Brano da leggere -

....................

Vi è la diffusa convinzione, anche nella classe medica, che la continua specializzazione, anzichè migliorare il modo per affrontare le patologie lo peggiori. Ciò perché ogni specialista si occupa del suo versante come se l’organo o l’insieme di organi sottoposti a cura non facessero parte del corpo umano. Esso è un unicum, fatto di funzioni integrate e interdipendenti. è difficile occuparsi di una sua parte senza tener conto dell’intero. Oltre che difficile è inefficace, appunto per l’interdipendenza degli organi.
Mi ricordo che un mio parente, negli anni Cinquanta, medico condotto di un paesino di cinquemila abitanti sulle pendici dell’Etna, si recava presso le abitazioni di tutti gli assistiti che lo chiamavano. Egli si occupava delle patologie, dal capello al dito quinto del piede e trovava sempre una soluzione, non solo in base ai dati fisici che rilevava, ma anche con l’intuito fondato sulla propria esperienza. In quella casa, ove io abitai per lungo tempo, arrivavano generi alimentari genuini di tutti gli assistiti, che ripagavano il loro tutore sanitario con estrema gratitudine.
Tempi passati, dirà qualcuno. Non è così. Il corpo umano può aver subito qualche mutazione, ma è comunque uguale nei secoli. Oggi l’ambiente genera veleni e tossicità che vengono metabolizzati abbastanza bene. Tanto che la vita media si è allungata in un secolo di qualche decennio. Tuttavia rimane la questione citata all’inizio: l’estrema specializzazione dei medici che perdono di vista l’insieme.

....................

Estratto dei dati -
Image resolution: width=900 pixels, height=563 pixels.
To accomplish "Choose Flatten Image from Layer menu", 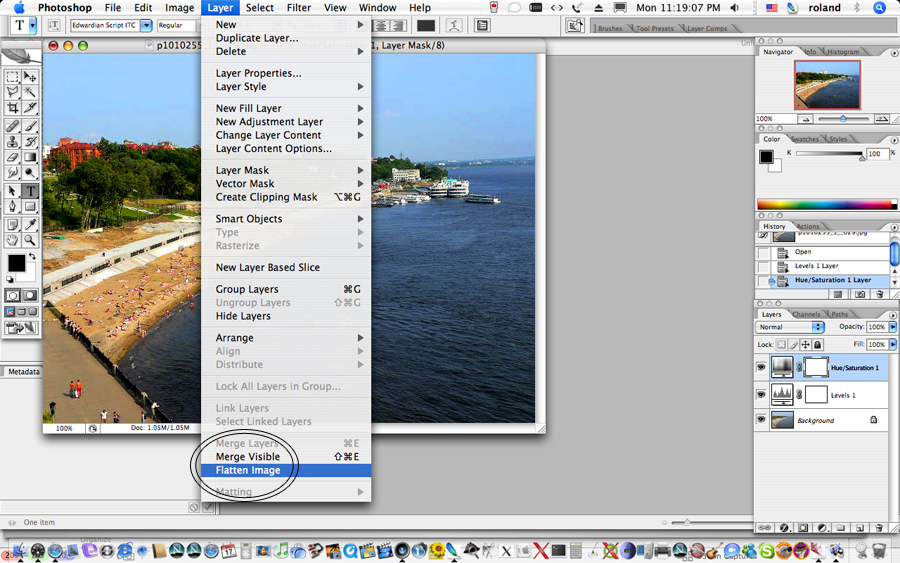I will coord(248,470).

....................

Domande di studio -
A – Trascriva il brano sulla specializzazione medica nel tratto compreso tra "Vi è la diffusa" e "l’interdipendenza degli organi.", estremi inclusi.
B – Secondo il brano sulla specializzazione medica, quanti abitanti contava il paesino in cui il parente menzionato lavorava come medico condotto negli anni Cinquanta?
L'elenco non ha alcun ruolo in questo esercizio.

Soluzioni -
A –
Vi è la diffusa convinzione, anche nella classe medica, che la continua specializzazione, anzichè migliorare il modo per affrontare le patologie lo peggiori. Ciò perché ogni specialista si occupa del suo versante come se l’organo o l’insieme di organi sottoposti a cura non facessero parte del corpo umano. Esso è un unicum, fatto di funzioni integrate e interdipendenti. è difficile occuparsi di una sua parte senza tener conto dell’intero. Oltre che difficile è inefficace, appunto per l’interdipendenza degli organi.

B – Cinquemila abitanti.